月儿窃喜于眼前的男人并没有真的痴傻,还记得她。可这种喜悦只维持了短暂几秒,庆哥的颤抖近乎变为了抽搐,顾不得一身的伤痛,竭力向另外的方向匍匐而去。
那种惧怕,比方才还要甚,似乎怕到恨不能上天遁地,离月儿越远越好。
口中不住地告饶:“别杀我……别杀我……我不是故意招出你的……都是他们逼我的……太疼了,真的太疼了……”
原来,是以为月儿已经做了鬼,前来索命的。
他的血肉都是模糊的,周身根本没有能够用得出来的力气。饶是再怕,又能爬出多远呢?
月儿起身,对于庆哥的招供,她早就心如明镜。可对于这一点,她从未曾恨过他。甚至都没有撼动月儿心头坚定的观点,是她害了庆哥。
毕竟萍水相逢,她不能奢求,也没有理由奢求别人去为她保守这个本就不该是秘密的秘密。
更何况这一身伤痕也说明,他于心底是不愿意说出真相的。
于这一点而言,月儿便已经是亏欠太多了。
月儿安顿好了庆哥,为他找了不错的医生来医治。又寻了庆哥的家人,给了一笔不少的抚恤金,又为庆哥的弟弟安排了门差事。

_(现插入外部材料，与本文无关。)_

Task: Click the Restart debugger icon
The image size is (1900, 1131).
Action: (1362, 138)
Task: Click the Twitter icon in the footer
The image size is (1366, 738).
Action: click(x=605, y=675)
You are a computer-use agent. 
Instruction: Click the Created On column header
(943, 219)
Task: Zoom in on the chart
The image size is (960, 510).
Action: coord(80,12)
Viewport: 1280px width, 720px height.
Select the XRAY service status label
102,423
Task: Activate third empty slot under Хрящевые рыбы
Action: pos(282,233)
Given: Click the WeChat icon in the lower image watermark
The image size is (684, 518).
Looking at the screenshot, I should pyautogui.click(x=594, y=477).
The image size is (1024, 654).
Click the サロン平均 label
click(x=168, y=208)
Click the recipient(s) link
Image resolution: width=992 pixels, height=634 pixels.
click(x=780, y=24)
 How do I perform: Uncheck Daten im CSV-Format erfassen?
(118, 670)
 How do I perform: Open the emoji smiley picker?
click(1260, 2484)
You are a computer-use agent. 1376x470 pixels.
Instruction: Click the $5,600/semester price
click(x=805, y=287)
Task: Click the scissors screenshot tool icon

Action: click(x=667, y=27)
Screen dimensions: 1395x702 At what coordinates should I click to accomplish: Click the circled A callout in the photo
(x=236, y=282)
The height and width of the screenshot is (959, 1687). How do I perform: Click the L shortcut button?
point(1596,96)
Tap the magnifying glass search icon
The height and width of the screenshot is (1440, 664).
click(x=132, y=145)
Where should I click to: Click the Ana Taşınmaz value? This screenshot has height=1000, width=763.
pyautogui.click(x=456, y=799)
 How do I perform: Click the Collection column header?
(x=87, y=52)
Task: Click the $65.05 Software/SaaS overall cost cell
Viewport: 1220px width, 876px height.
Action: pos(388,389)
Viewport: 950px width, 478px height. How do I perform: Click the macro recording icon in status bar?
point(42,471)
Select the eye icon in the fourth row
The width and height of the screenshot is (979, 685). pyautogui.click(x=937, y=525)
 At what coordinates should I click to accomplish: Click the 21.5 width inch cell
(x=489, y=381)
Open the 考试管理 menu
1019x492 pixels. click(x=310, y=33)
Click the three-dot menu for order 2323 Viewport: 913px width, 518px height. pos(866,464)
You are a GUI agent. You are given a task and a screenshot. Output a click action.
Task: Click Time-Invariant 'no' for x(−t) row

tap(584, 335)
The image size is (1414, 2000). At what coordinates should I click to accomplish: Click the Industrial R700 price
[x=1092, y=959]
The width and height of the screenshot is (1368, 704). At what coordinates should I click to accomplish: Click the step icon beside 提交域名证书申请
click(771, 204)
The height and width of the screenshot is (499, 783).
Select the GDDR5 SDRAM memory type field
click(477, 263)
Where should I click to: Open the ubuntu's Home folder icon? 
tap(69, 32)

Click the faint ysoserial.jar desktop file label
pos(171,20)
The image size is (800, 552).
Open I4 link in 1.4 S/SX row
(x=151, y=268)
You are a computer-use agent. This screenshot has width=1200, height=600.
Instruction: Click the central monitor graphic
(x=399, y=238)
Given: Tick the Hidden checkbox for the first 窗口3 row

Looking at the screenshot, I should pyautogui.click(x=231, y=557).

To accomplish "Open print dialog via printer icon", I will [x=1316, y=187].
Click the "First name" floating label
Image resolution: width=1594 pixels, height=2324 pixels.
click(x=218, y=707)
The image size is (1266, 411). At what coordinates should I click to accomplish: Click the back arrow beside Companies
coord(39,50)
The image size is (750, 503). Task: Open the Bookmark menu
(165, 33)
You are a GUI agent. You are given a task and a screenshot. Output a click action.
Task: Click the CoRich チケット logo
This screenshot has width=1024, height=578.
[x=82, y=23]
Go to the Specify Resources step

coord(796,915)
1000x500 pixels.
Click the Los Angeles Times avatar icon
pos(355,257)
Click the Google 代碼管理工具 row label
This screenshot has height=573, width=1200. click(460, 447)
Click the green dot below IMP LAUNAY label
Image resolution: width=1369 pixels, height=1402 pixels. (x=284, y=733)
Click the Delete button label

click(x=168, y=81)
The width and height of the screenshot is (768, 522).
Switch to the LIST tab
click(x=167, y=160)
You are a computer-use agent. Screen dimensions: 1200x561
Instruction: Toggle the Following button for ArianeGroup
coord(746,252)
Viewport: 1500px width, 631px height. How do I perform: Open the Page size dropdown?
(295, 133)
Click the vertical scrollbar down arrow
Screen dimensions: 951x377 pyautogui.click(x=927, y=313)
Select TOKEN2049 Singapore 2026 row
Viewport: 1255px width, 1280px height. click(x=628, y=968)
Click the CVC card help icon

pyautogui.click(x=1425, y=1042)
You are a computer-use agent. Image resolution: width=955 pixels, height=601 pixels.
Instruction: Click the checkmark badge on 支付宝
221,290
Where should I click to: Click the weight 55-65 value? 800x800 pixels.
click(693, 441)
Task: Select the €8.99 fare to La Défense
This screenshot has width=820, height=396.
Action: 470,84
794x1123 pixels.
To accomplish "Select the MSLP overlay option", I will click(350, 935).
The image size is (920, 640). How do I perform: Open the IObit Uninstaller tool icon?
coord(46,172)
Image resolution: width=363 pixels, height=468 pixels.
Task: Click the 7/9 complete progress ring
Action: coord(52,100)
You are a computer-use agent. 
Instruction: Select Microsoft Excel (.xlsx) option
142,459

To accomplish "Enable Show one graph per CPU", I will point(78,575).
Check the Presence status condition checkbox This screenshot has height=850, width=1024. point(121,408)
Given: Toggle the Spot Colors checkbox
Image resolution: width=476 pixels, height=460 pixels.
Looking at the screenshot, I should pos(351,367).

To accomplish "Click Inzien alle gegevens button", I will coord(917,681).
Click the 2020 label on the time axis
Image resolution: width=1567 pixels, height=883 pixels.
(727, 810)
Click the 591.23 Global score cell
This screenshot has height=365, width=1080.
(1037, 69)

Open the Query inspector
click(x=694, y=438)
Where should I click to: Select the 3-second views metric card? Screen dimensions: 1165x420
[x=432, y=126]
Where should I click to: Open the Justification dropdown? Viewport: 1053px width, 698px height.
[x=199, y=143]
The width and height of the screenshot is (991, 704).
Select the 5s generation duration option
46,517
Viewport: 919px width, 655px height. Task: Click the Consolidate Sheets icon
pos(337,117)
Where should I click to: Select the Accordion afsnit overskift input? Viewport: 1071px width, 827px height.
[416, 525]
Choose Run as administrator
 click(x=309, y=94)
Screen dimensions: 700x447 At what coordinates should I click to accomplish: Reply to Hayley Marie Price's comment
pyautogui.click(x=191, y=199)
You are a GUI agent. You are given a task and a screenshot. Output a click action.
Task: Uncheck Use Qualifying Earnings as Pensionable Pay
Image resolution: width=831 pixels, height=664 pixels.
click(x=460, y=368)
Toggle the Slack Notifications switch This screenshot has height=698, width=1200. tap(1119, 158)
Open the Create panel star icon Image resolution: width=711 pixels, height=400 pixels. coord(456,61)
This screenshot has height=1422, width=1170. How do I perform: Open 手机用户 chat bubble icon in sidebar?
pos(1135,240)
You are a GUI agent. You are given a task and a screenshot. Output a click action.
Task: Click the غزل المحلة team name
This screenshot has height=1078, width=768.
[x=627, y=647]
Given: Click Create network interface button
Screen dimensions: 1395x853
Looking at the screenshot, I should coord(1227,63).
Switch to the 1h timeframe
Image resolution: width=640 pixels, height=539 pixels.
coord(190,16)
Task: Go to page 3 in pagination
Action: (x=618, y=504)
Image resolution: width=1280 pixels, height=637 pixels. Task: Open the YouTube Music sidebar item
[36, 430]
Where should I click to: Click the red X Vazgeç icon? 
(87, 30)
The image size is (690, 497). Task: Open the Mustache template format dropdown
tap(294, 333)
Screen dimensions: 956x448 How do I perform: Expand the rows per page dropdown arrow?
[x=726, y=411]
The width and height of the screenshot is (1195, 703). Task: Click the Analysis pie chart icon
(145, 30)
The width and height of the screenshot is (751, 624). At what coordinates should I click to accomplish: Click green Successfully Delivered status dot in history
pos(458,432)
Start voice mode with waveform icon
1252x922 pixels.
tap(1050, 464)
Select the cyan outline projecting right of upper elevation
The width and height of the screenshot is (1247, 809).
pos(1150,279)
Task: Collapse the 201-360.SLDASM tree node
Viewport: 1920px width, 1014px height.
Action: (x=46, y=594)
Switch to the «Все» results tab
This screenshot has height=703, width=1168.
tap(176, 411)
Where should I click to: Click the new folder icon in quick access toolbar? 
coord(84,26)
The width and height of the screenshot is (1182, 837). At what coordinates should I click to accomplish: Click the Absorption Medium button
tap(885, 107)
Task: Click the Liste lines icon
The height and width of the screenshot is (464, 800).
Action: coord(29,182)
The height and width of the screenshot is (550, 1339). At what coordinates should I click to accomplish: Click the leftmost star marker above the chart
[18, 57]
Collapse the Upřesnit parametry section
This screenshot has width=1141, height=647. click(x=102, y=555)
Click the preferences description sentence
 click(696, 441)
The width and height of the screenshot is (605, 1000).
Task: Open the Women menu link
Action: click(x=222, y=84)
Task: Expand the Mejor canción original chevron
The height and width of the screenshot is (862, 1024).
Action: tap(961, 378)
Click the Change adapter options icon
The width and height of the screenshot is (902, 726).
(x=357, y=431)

从庆哥乡下老家低矮的门房出来的时候,天光大亮,晃得月儿眼睛发涩。
她看着万里无云的湛蓝天空,想着李夫人对她说的话。
两弊相权取其轻……她不知道深陷囹圄的李夫人终究要靠何等方式来报复她和韩家,但她觉得此时此刻,她不后悔自己的选择。
*
经历了几番波折风浪,终于,挨到了韩静渠的寿辰。
月儿出资,从京城,江南,各请了一只戏班子,于寿宴当天一早便轮番登场。阖府上下好不热闹。
从寿宴的布局布菜,到宾客的选择,再到寿礼的整理安顿,回礼的分类差别……月儿一力组织着,不出韩江雪所料,一切井井有条,丝毫都没有僭越与差池。
韩静渠对于儿媳为他准备的这场规模适中,既不张扬又不寒酸的寿宴,亦是十分满意的。他也逐渐看到了自己小儿子小儿媳的做派与能力,明白了这夫妻二人弱小身躯之中蕴藏的无限能力。